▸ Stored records
————

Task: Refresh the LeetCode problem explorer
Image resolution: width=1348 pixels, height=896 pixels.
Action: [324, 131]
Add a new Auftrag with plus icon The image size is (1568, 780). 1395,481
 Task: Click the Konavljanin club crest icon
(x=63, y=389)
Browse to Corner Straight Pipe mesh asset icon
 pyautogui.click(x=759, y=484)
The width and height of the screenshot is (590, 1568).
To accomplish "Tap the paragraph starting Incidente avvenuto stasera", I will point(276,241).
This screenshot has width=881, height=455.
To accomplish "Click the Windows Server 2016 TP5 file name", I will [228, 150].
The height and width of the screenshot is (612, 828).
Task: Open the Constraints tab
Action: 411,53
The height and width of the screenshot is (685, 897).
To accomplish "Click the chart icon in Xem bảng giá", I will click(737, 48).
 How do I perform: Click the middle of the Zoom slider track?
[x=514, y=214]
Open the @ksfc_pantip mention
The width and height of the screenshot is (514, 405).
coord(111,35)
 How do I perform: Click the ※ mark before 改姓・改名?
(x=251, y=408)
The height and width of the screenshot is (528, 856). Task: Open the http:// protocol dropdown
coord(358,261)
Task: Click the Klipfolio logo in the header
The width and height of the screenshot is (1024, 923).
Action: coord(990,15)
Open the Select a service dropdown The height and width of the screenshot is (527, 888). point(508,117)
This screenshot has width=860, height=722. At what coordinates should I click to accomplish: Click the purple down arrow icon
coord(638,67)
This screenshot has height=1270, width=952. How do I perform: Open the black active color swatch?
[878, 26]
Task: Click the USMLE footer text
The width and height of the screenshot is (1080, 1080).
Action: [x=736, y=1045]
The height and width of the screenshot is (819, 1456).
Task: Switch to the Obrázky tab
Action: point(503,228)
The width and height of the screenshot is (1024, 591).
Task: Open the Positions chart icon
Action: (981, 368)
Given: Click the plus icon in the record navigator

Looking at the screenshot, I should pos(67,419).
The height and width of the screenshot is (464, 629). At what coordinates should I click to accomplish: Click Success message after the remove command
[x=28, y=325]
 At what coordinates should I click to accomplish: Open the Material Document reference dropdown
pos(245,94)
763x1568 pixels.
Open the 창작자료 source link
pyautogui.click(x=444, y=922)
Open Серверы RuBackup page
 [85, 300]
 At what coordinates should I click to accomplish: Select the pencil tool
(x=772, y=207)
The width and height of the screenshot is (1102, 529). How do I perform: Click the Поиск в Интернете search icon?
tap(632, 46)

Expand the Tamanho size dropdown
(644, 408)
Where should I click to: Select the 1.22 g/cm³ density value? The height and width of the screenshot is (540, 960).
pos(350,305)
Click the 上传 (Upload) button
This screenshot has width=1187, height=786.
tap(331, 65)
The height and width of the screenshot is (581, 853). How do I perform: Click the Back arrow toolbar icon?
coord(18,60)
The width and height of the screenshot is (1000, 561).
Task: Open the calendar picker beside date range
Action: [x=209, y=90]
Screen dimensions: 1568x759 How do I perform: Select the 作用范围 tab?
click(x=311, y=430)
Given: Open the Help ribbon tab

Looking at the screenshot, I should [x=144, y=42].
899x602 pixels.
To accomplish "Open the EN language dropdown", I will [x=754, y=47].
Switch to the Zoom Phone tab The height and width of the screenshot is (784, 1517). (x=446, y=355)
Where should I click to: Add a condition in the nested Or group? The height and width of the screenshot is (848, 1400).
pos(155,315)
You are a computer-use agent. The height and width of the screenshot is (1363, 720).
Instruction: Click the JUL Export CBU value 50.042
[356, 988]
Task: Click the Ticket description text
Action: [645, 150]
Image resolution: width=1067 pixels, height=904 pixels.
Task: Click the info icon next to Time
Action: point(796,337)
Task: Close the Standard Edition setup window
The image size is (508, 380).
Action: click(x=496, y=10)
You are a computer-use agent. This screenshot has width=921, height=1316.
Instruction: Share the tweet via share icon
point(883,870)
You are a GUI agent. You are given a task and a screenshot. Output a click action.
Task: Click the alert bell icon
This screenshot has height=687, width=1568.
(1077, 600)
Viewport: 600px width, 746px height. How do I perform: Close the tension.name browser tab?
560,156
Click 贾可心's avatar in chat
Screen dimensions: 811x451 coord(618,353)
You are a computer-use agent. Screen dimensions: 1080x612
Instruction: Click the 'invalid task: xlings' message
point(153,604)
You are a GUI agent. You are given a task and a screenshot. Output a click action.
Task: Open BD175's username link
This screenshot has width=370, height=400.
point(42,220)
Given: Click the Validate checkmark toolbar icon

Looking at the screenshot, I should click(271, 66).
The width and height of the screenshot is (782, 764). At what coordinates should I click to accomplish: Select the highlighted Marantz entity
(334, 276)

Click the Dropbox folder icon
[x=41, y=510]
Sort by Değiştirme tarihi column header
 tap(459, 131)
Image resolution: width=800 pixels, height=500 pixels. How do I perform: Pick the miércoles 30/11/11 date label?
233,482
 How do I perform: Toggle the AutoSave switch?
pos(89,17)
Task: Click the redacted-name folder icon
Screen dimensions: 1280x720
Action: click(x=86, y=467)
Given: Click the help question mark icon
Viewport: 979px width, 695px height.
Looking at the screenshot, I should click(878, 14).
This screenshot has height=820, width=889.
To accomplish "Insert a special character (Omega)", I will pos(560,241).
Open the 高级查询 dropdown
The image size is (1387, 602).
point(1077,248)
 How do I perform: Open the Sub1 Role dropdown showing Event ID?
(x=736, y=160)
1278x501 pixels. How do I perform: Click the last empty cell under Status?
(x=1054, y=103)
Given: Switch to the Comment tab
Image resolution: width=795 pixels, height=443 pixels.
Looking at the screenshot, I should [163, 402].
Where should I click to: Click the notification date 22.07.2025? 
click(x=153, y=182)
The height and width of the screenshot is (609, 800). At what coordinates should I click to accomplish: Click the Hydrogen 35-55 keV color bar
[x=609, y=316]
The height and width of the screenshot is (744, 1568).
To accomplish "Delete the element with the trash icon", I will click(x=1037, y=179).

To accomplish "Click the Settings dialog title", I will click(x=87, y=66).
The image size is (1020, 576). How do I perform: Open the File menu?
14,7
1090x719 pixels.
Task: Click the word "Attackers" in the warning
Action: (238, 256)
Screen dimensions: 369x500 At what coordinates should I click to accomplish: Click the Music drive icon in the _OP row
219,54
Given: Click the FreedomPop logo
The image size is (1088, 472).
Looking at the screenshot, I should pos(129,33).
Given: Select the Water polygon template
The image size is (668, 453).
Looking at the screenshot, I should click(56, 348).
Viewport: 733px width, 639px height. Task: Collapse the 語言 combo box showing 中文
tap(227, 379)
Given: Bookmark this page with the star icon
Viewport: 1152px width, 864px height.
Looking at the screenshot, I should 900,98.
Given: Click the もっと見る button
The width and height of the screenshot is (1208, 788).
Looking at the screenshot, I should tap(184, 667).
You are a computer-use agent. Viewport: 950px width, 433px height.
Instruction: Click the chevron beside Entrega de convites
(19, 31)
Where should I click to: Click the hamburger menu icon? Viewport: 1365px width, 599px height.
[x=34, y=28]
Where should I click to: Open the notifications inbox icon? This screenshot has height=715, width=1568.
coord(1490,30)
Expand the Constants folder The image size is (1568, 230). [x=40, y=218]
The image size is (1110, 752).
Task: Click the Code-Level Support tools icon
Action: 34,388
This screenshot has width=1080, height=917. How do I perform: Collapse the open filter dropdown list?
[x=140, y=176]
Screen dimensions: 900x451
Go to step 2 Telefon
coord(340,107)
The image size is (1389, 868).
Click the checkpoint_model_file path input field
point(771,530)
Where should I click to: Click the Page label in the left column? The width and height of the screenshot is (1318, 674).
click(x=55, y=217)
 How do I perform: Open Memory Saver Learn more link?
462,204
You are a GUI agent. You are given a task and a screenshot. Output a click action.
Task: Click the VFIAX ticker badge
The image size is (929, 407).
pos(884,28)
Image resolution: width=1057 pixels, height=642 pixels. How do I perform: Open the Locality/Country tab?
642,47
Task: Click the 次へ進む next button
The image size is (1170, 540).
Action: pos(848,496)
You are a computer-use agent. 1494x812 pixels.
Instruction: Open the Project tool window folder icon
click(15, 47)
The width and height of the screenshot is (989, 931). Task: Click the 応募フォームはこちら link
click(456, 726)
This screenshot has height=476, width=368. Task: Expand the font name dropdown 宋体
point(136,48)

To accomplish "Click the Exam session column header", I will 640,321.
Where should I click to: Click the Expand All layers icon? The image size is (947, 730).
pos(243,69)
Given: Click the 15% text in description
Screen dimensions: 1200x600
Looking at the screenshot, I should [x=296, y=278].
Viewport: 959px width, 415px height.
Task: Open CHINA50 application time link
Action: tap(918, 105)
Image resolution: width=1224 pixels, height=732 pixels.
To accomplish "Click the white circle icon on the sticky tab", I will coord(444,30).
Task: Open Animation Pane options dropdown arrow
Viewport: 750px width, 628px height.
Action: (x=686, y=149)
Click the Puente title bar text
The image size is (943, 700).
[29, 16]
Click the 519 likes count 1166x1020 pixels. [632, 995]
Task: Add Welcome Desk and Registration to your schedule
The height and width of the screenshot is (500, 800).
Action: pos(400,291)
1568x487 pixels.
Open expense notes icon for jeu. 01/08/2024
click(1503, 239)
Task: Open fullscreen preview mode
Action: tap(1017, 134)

————

▸ ASSIGNED TASK
With the line holding "Instruction: Open the" as the first and the line holding "Click the 519" as the last, set down that range of the entries above exactly, and nothing else.

▸ RESULT FOR THIS TASK
Instruction: Open the Project tool window folder icon
click(15, 47)
The width and height of the screenshot is (989, 931). Task: Click the 応募フォームはこちら link
click(456, 726)
This screenshot has height=476, width=368. Task: Expand the font name dropdown 宋体
point(136,48)

To accomplish "Click the Exam session column header", I will 640,321.
Where should I click to: Click the Expand All layers icon? The image size is (947, 730).
pos(243,69)
Given: Click the 15% text in description
Screen dimensions: 1200x600
Looking at the screenshot, I should [x=296, y=278].
Viewport: 959px width, 415px height.
Task: Open CHINA50 application time link
Action: tap(918, 105)
Image resolution: width=1224 pixels, height=732 pixels.
To accomplish "Click the white circle icon on the sticky tab", I will coord(444,30).
Task: Open Animation Pane options dropdown arrow
Viewport: 750px width, 628px height.
Action: (x=686, y=149)
Click the Puente title bar text
The image size is (943, 700).
[29, 16]
Click the 519 likes count 1166x1020 pixels. [632, 995]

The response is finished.